Quake 64 on Parallel N64 – tested with both Angrylion and Parallel

So we have seen how software-based LLE RDP rendering runs. This puts all the workload on the CPU. So what if we reverse the situation and put it all on the GPU instead? That is essentially the promise of the Parallel Vulkan renderer. So let’s run the same tests on it.

This test was conducted on an Intel i7 7700K running at Boost Mode (4.80GHz). We are using the OpenGL video driver for this test, and we are running the game Super Mario 64. The exact spot we are testing at it is at the Princess Peach castle courtyard.

Super Mario 64

Description Performance
With synchronous RDP 192fps
Without synchronous RDP 222fps

Quake 64

Description Performance
With synchronous RDP 180fps
Without synchronous RDP 220fps

Killer Instinct Gold

Description Performance
With synchronous RDP 174fps
Without synchronous RDP 214fps

GoldenEye 007

Tested at the Dam level – beginning

Description Performance
With synchronous RDP 88fps
Without synchronous RDP 118fps

As you can see, performance nearly doubles when going from Angrylion to Parallel renderer with synchronous RDP enabled, and beyond with it disabled. Do note that asynchronous RDP is regarded as a hack and it can result in many framebuffer oriented glitches among other things, so it’s best to run with synchronous RDP for best results.

We are certain that by using the LLVM RSP dynarec, the performance difference between Angrylion and Parallel would widen even further. Even though there are still a few glitches and omissions in the Parallel renderer compared to Angrylion, it’s clear that there is a lot of promise to this approach of putting the RDP on the GPU.

Conclusion: It’s quite clear that even on a quad-core 4.8GHz i7 CPU, the CPU ‘nearly’ manages to run most games at fullspeed but it doesn’t leave you with a lot of headroom really. Moving it to the GPU alone results in a doubling of performance with the conservative synchronous option enabled and even more if you decide to go with asynchronous mode (buggier but faster).

New core: Dolphin (Windows/Linux) (Alpha release!)


Dolphin is now available as a libretro core! Dolphin is a popular Gamecube/Wii emulator. Keep in mind that the current version of this libretro core is considered an alpha release. Lots of work still remains but we intend to get it done, and hopefully receive some help along the way as well.

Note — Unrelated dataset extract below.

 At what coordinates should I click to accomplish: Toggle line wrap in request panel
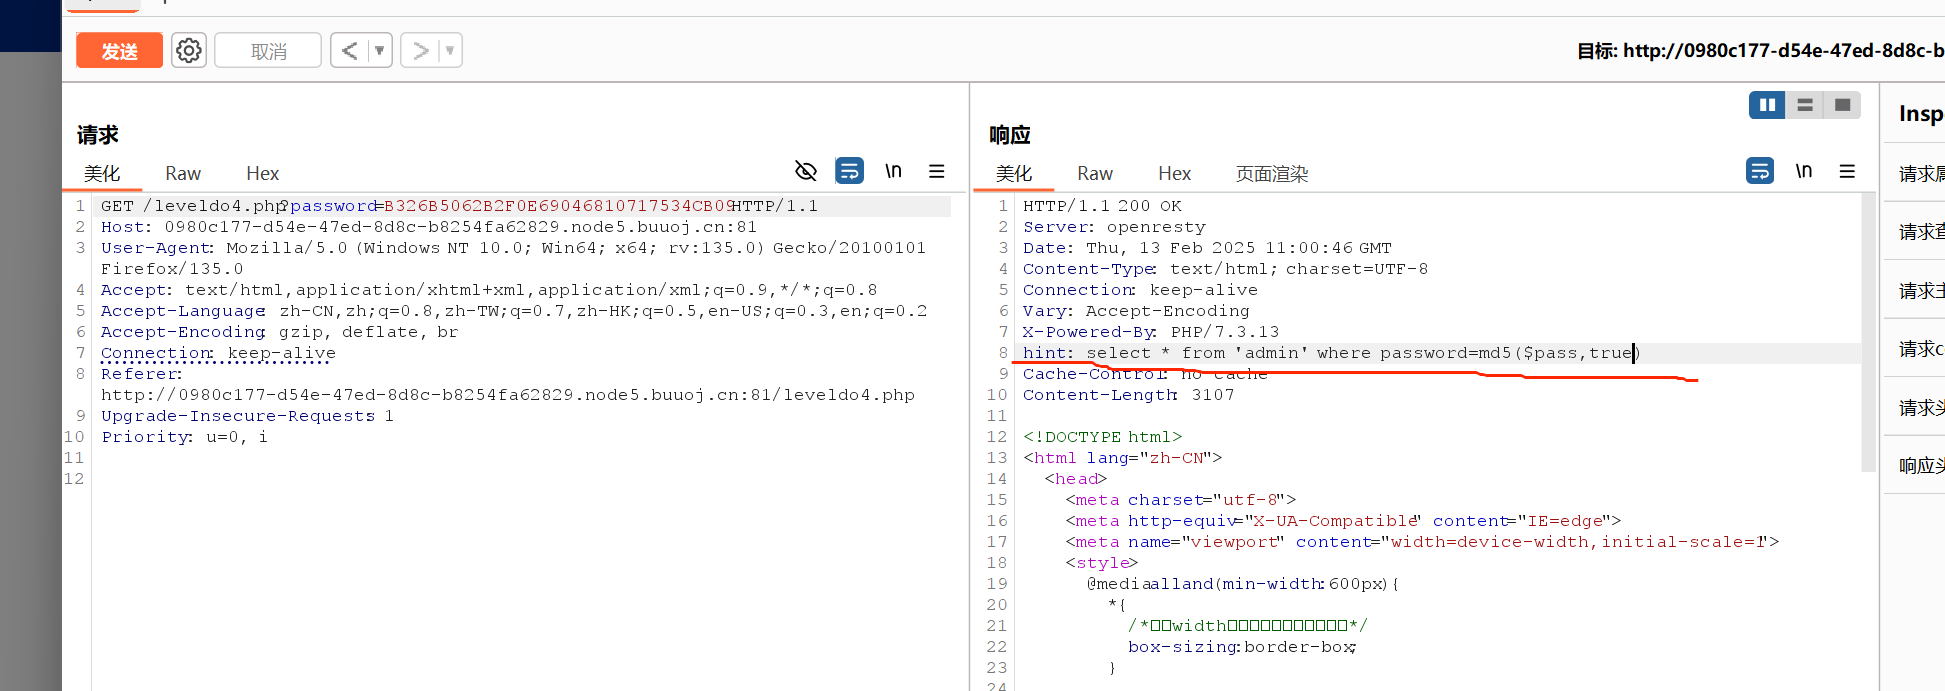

If you’d like to know more about the project, please visit its site here. We would like to ask you to not bother them with issues yet that happen in this libretro core, as things are not quite finished yet and it might take up their time unnecessarily.

Available for

The Dolphin core is currently available for:

  • Windows (64bit)
  • Linux (64bit)

Further requirements: This core requires that you turn on ‘Enable Shared Hardware Context’, otherwise you will only see a single texture being displayed onscreen instead of the game screen.

Note for macOS users: There is currently no ‘working’ macOS version available because of the aforementioned reason. Please be patient and keep the faith, we have not forgotten about macOS users and we have not relegated them to second-class citizen either. Just going to take a little bit of time before we sort this out.

How to get it

  1. Start RetroArch.
  2. Go to Online Updater -> Update Cores.
  3. Download ‘Gamecube/Wii (Dolphin)’ from the list.

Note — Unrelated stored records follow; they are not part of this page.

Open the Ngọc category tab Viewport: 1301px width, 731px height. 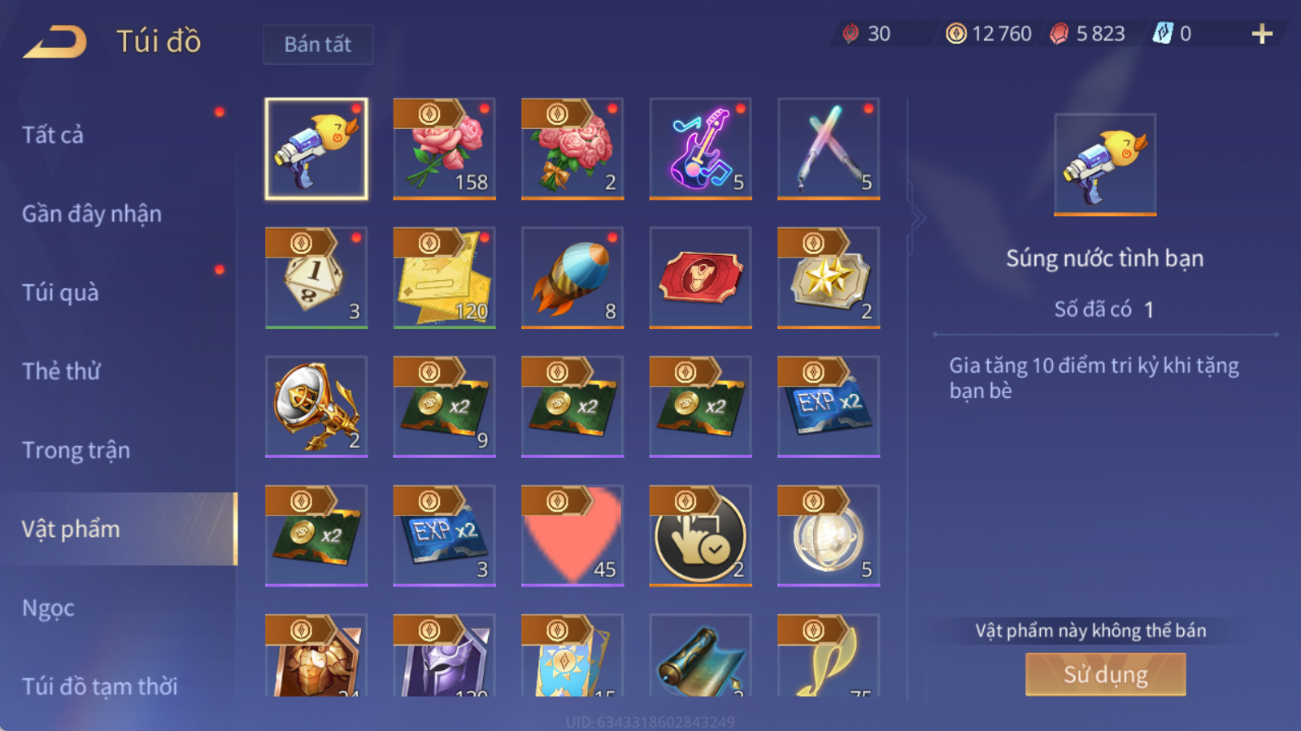(x=48, y=608)
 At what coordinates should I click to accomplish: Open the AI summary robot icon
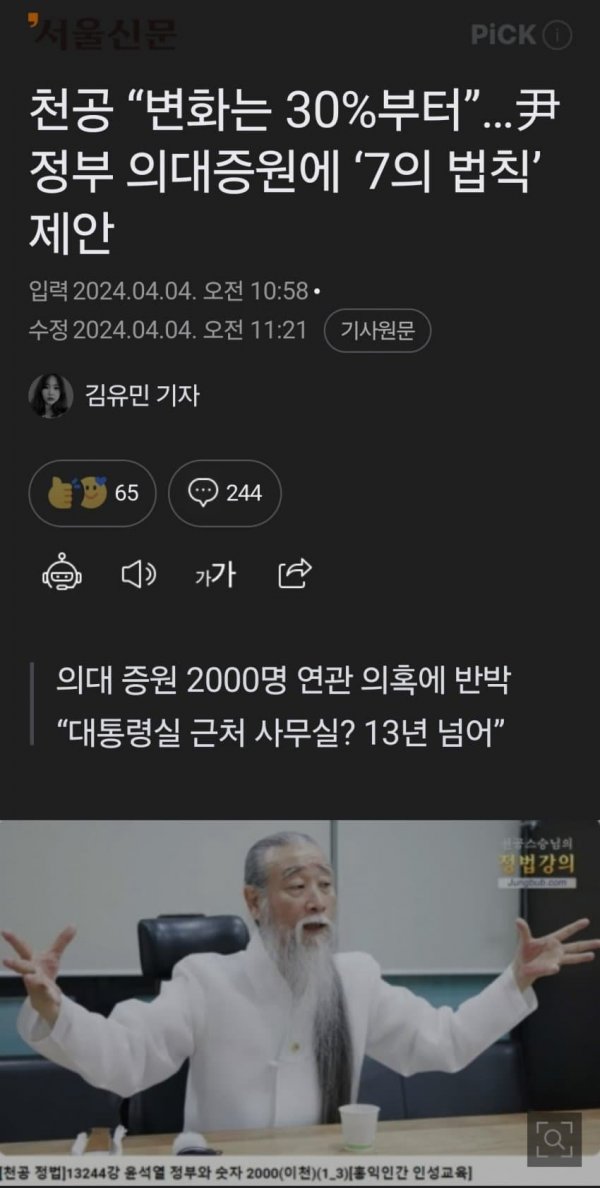(x=62, y=576)
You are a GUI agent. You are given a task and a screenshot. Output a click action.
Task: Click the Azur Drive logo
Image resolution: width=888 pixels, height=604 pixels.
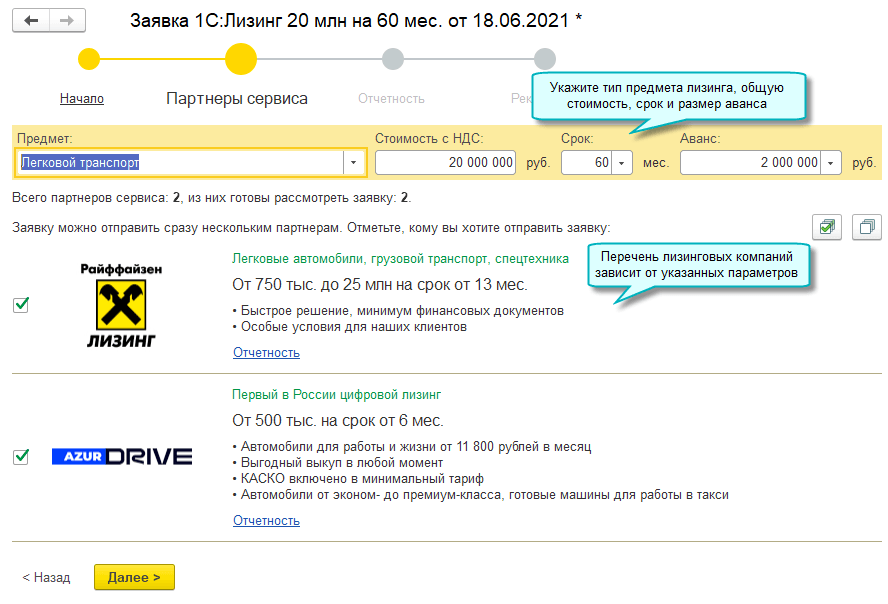tap(122, 456)
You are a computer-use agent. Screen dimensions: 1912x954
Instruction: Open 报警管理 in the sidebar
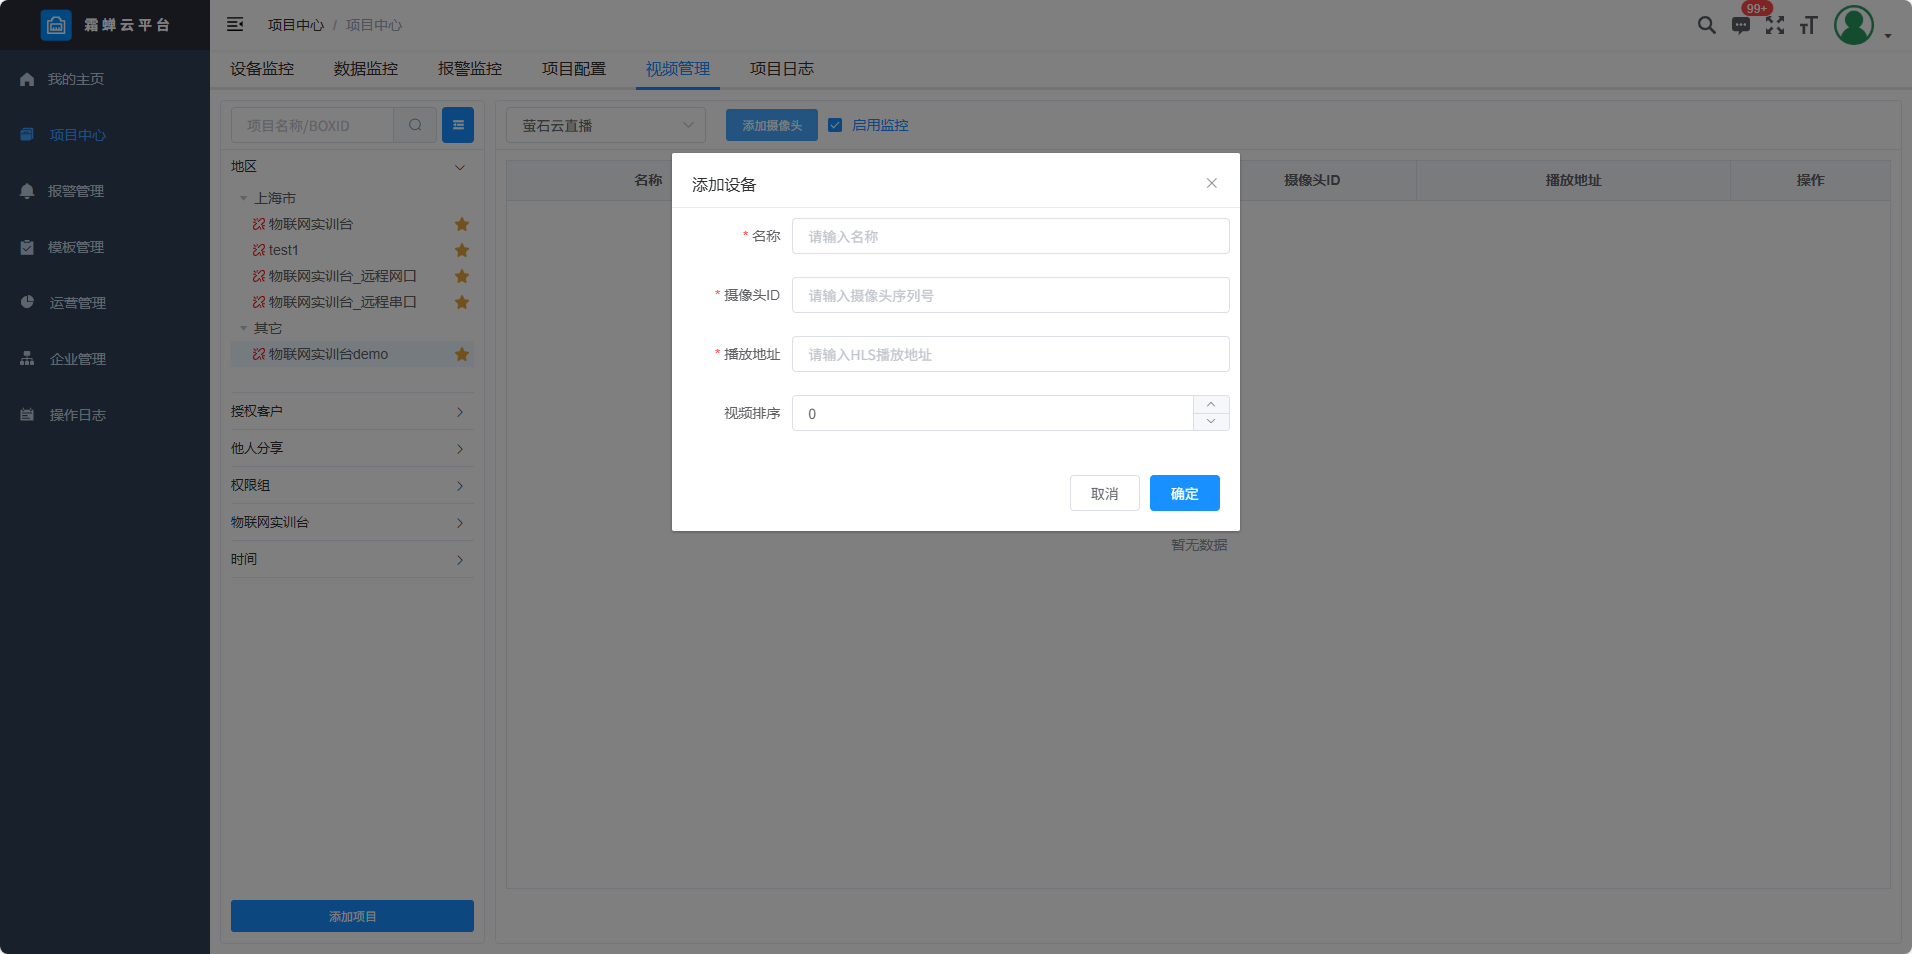(x=76, y=191)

Important! How to turn on shared hardware context (required)

This core also requires that you turn on ‘Enable Shared Hardware Context’. If you don’t do this, you will only see a black screen.

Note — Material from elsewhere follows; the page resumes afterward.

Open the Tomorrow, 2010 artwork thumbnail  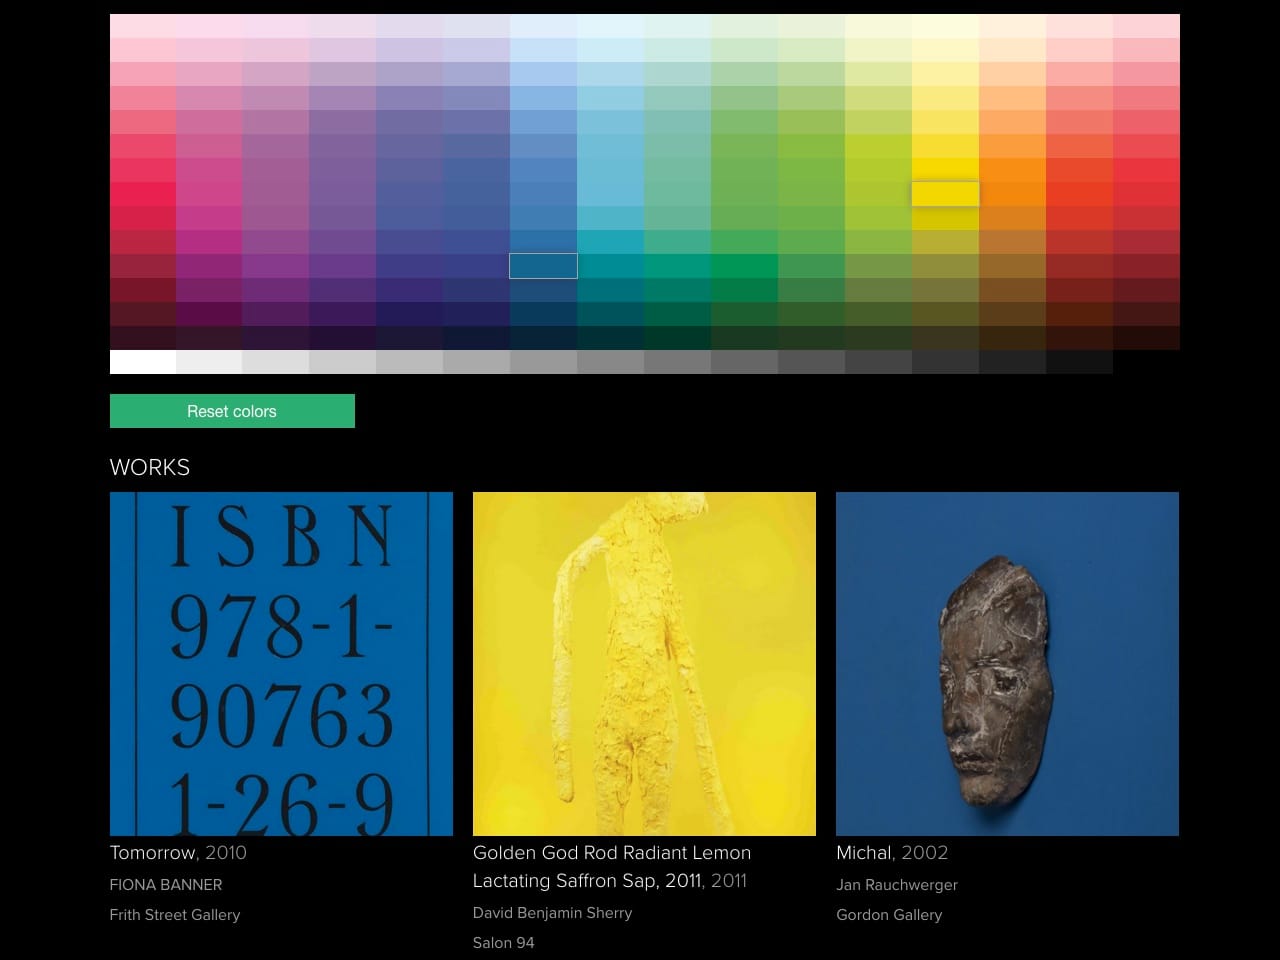pyautogui.click(x=281, y=663)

First, you need to ensure that ‘Show Advanced Settings’ is turned on. Go to Settings -> User Interface and turn ‘Show Advanced Settings’ on.

Now, go back, and go to Settings -> Core.

Once inside the ‘Core’ settings, set ‘Enable Shared Hardware Context’ to ON.

The upcoming version of RetroArch (version 1.6.1) might make it unnecessary to toggle this, saving you the hassle of having to do this.

How to use the demo

We assume you have already followed the steps in ‘How to get it’, and that the core is already installed.

  • Go to Online Updater -> Content Downloader.

  • Go to ‘Dolphin’, and select the file ‘dolphin-data.zip’.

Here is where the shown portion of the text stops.